WORK ITEM: With all images omitted, write out the records word for word.

WORKING DATA:
▶
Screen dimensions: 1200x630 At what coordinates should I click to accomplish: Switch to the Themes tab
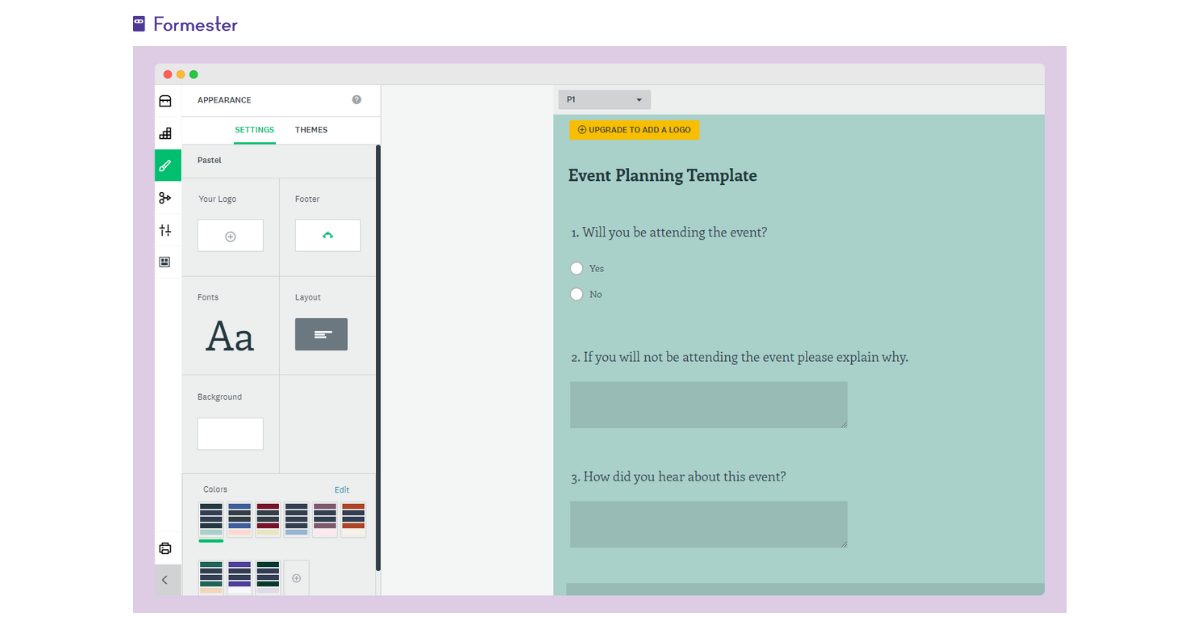tap(311, 129)
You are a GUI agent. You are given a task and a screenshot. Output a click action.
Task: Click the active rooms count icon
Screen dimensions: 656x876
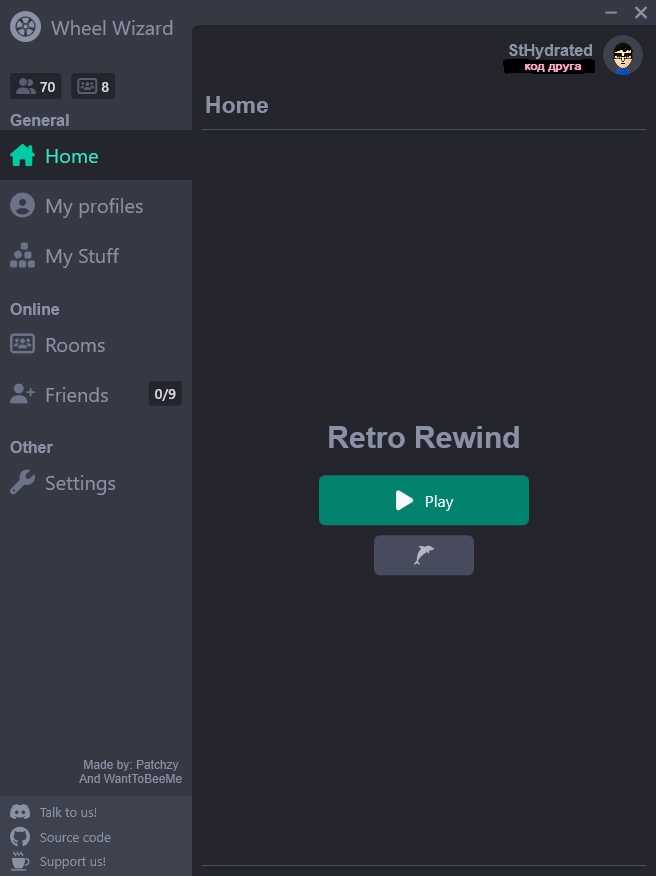coord(87,87)
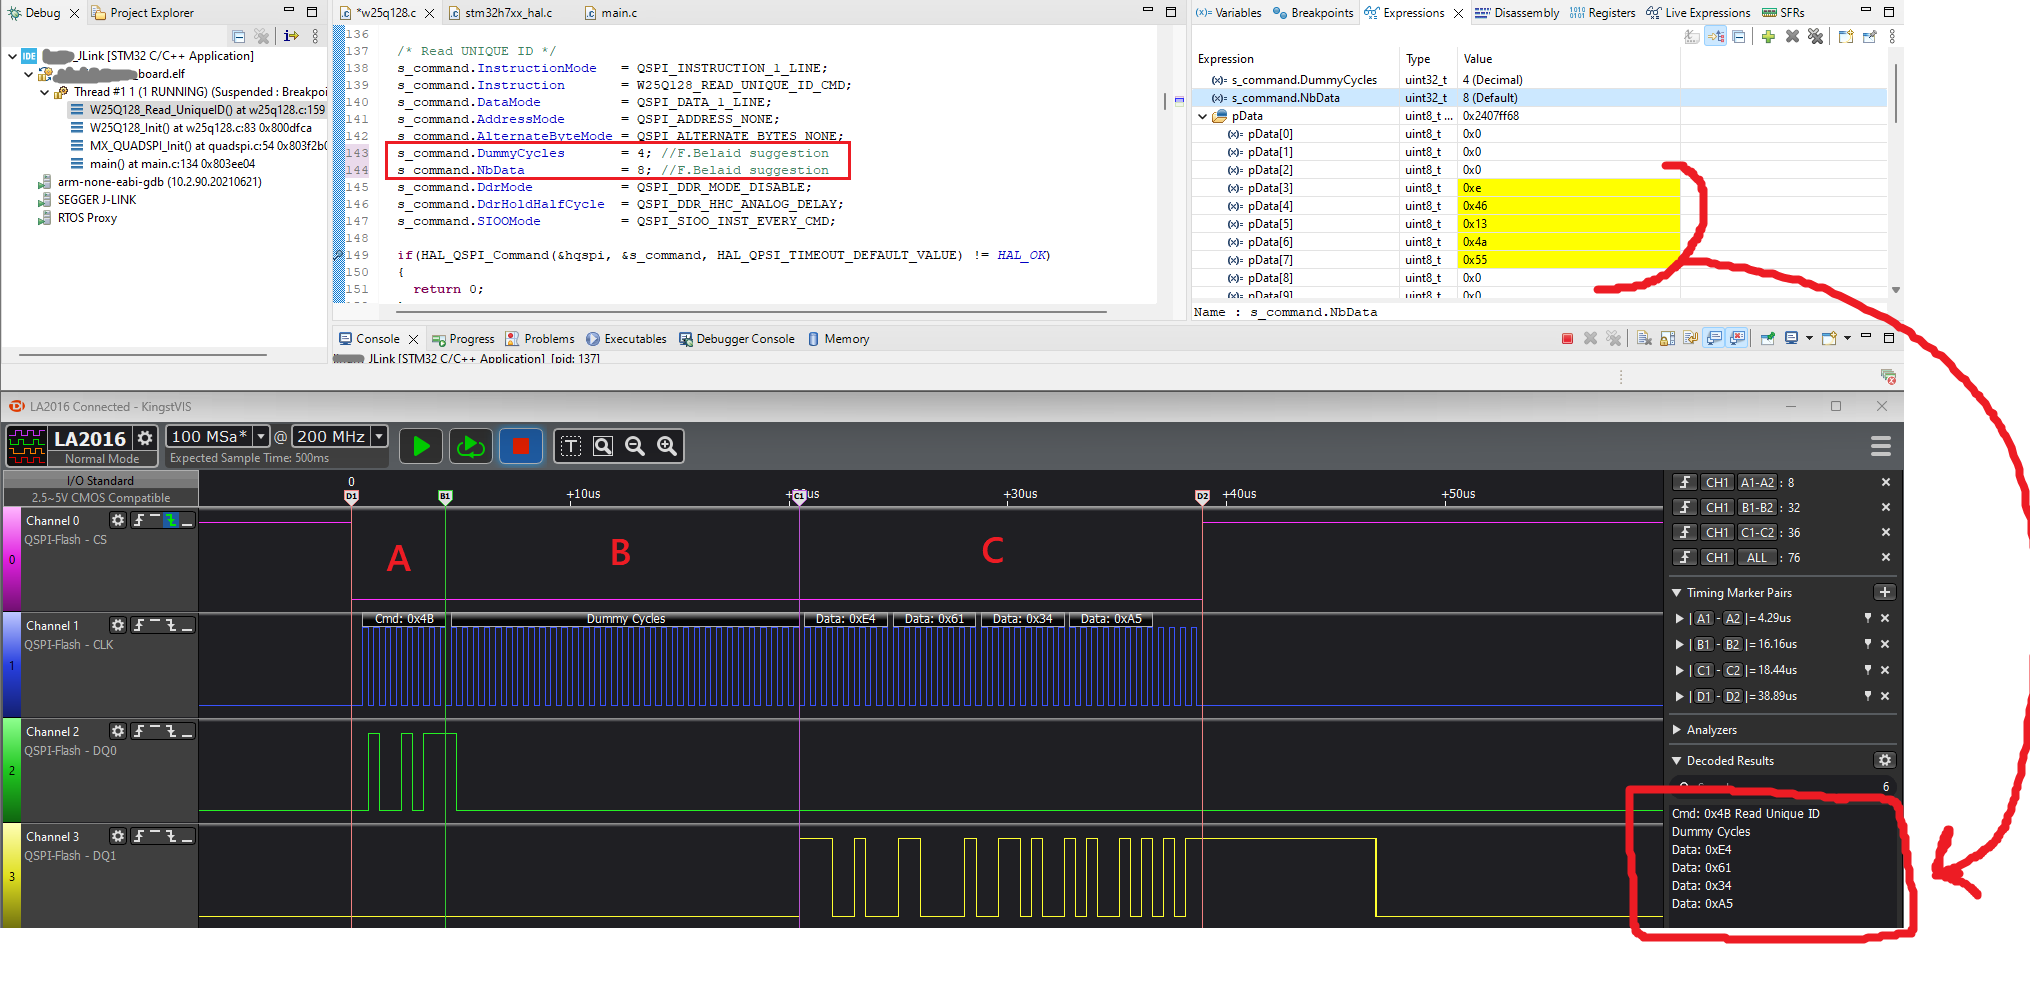Image resolution: width=2030 pixels, height=1006 pixels.
Task: Click the green plus Add Expression icon
Action: click(x=1768, y=37)
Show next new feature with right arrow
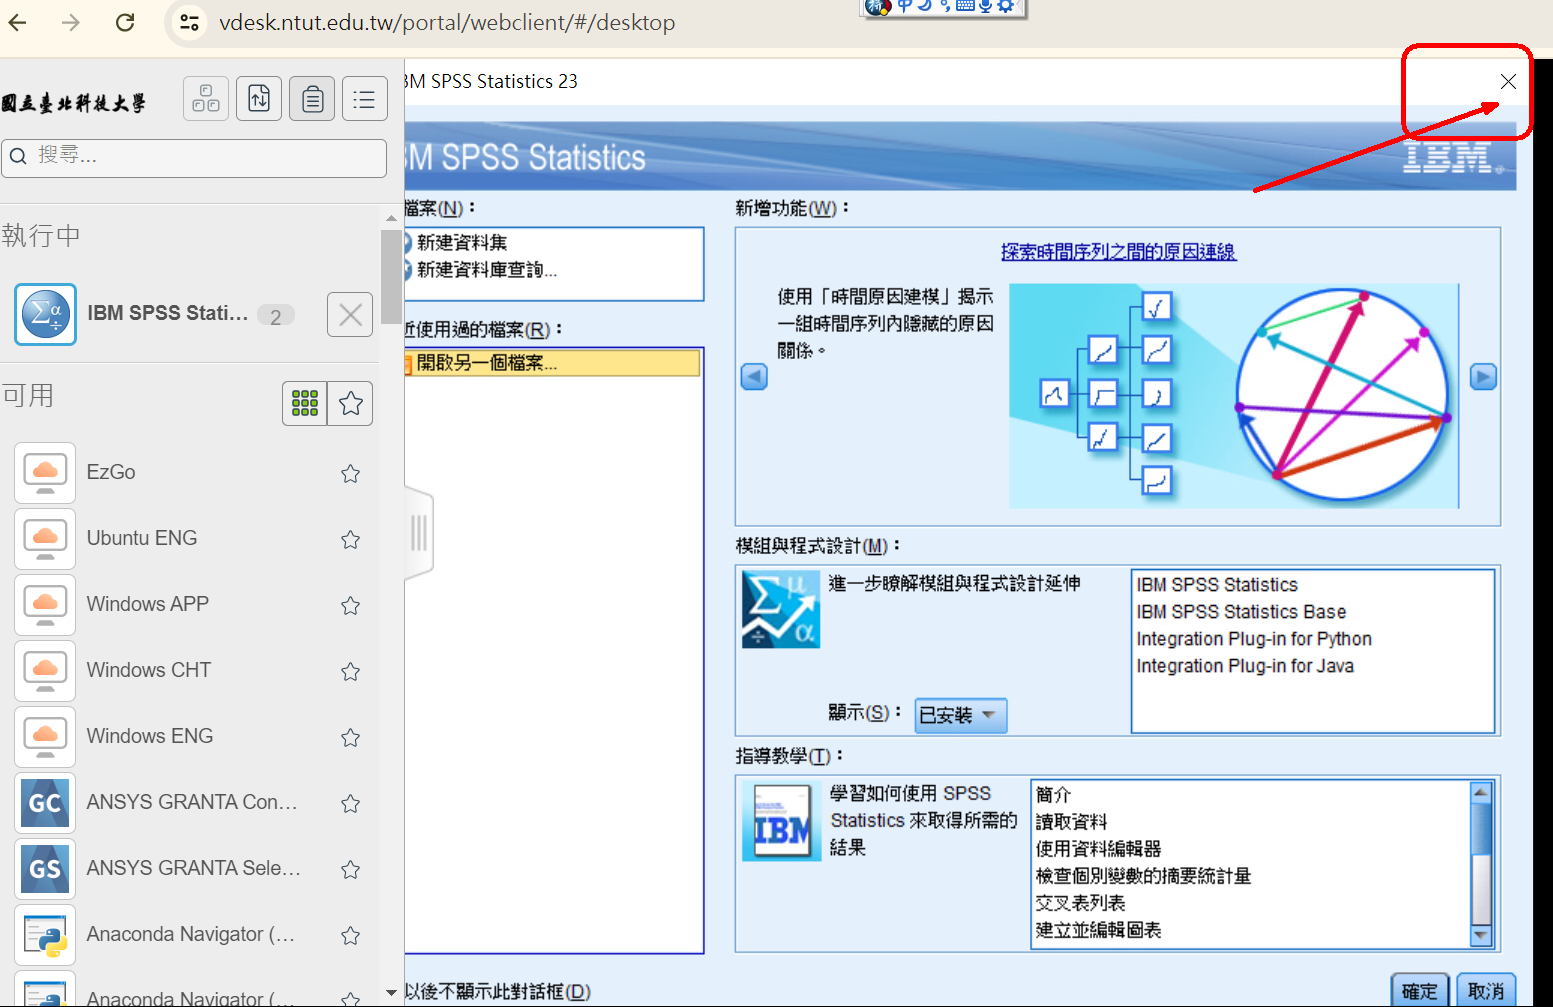Viewport: 1553px width, 1007px height. [1483, 377]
◀
EXERCISE SOLUTION:
Screen dimensions: 1200x630 At what coordinates should I click to accomplish: Switch to the Themes tab
tap(311, 129)
You are a GUI agent. You are given a task and a screenshot. Output a click action.
Task: Click the active rooms count icon
Screen dimensions: 656x876
coord(87,87)
Image resolution: width=2030 pixels, height=1006 pixels.
Task: Click the green plus Add Expression icon
Action: click(x=1768, y=37)
Show next new feature with right arrow
Viewport: 1553px width, 1007px height. [1483, 377]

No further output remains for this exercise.